Some people are still hoping to snag the elusive great white iPhone 4. Expected to be available when the black iPhone 4 launched in June, the white iPhone has suffered repeated delays based on vague excuses. The vaporware smartphone is currently slated for early 2011.
Facebook is a bit of a paradox: It's a network built on sharing and making connections, but where users stubbornly insist on control over their privacy. Mark Zuckerberg, the seemingly prepubescent founder and CEO of Facebook, caused a stir when he told an audience that users don't care about privacy anymore.
The developers at Google expected to make a huge splash on the Web with Google Wave. Google Wave creators predicted that the multithreaded, real-time communications platform would replace e-mail, just as e-mail had once usurped faxing and snail mail as king of written communication. Instead, Google Wave fizzled.
The JooJoo tablet began life as the CrunchPad, but design issues and production costs led to a falling out with TechCrunch founder Michael Arrington, and the tablet lost its crunch. Attempts to resurrect the effort as the JooJoo tablet were met with a rather tepid response. The JooJoo never found its mojo.
What antenna problem? If you just hold the iPhone 4 precariously balanced between your thumb and pinkie, in your left hand, on a sunny day it works just fine. Well, not exactly, but Steve Jobs said something to that effect in response to mounting reports of antenna issues with the iPhone 4.
Google was poised to revolutionize the smartphone industry. Riding a wave of success with its Android mobile OS, Google would sell its own branded smartphone directly to consumers rather than through a wireless carrier. The Nexus One, however, failed to compete with sexier Android smartphones such as the Motorola Droid, and ultimately Google pulled the plug.
Before the Apple iPad hit the streets, Microsoft generated some tablet excitement of its own with a "leaked" video demonstrating a folding, dual-slate device. The Microsoft Courier concept had a lot of fans, but the vaporware tablet went from rumor to officially canceled without ever seeing the light of day.
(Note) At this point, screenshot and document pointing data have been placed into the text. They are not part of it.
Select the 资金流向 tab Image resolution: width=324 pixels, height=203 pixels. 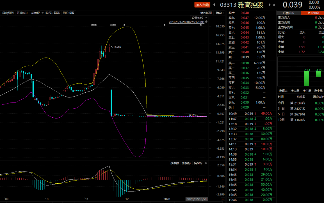click(313, 13)
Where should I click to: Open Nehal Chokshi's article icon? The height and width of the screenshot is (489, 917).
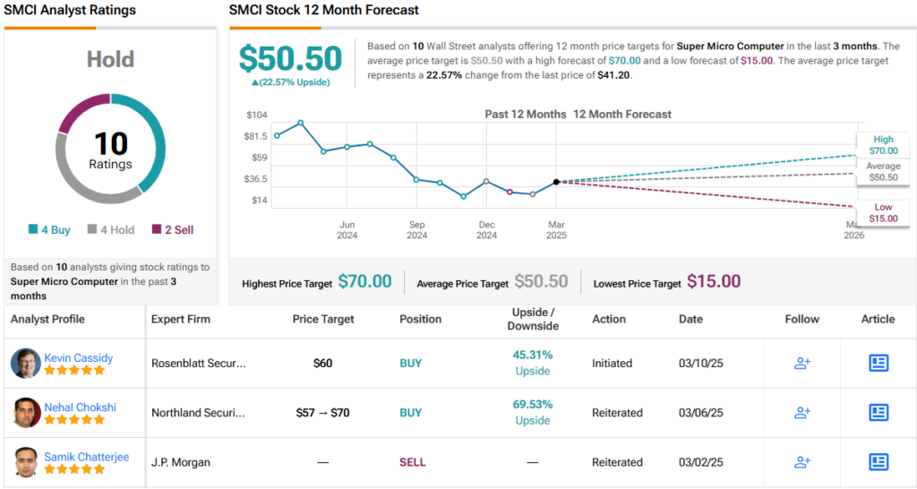878,412
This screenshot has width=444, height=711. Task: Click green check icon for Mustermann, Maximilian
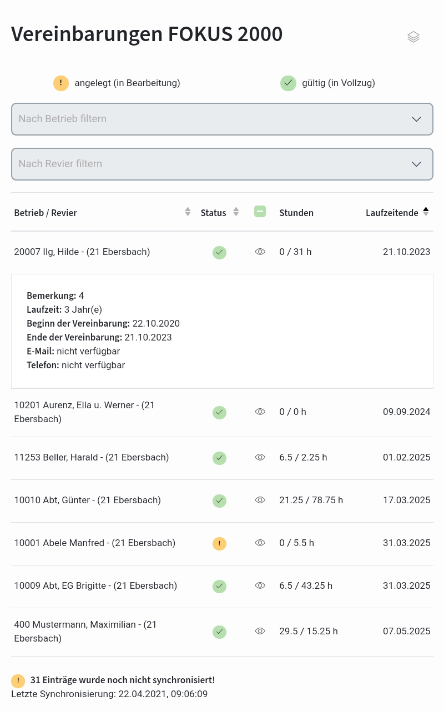click(x=219, y=632)
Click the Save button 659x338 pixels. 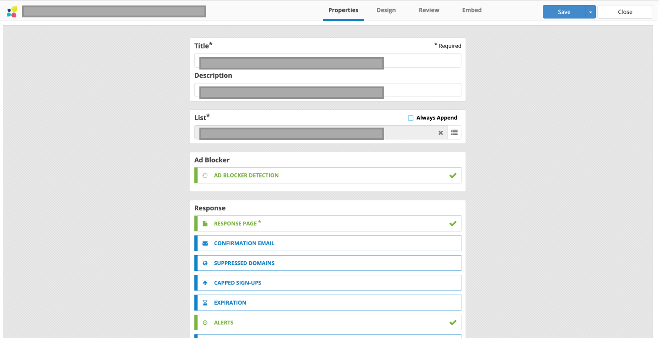coord(563,11)
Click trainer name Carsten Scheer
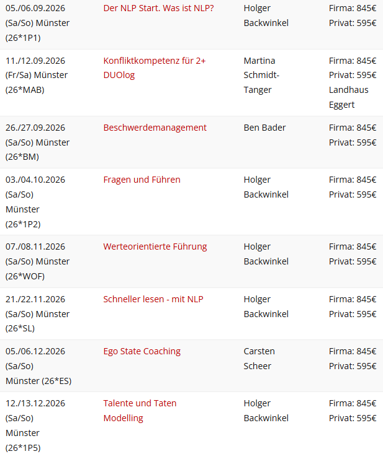Image resolution: width=383 pixels, height=454 pixels. pyautogui.click(x=259, y=359)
Just like Facebook, Google has had its share of privacy debacles--and Google's CEO seems about as sensitive to privacy concerns as Facebook's Zuckerberg does. Eric Schmidt pulled out the "if you aren't doing anything illegal, then you shouldn't be worried about your privacy" argument. People didn't take kindly to that.
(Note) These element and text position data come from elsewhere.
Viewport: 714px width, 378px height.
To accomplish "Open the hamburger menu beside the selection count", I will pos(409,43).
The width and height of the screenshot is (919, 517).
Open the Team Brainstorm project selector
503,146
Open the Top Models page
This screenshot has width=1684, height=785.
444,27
Plastic Logic announced the Que Reader, a rival for Amazon's Kindle and other e-reader gadgets. Despite decent specs and early expectations--and a fair amount of anticipation--Plastic Logic eventually moved the device to the vaporware category, delaying it indefinitely.
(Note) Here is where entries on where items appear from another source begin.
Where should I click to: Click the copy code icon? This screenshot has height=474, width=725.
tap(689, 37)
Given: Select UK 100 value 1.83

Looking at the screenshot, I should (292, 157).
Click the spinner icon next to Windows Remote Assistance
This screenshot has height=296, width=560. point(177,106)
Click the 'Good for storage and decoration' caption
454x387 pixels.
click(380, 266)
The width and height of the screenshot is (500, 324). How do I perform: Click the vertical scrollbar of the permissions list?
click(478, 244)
One of the most exciting tech announcements of the year came when the government of India unveiled a prototype tablet that it claims will sell for a mere $35. Compared with $600 iPads, the device could revolutionize mobile computing. Unfortunately, no news updates on this vaporware have surfaced since the initial announcement.
The list wouldn't be complete without a bonehead quote from Steve Ballmer. The Microsoft CEO marginalized the threat of tablets like the Apple iPad, and stubbornly insisted that the PC will continue to dominate. I imagine that behind closed doors Microsoft is taking the tablet threat much more seriously.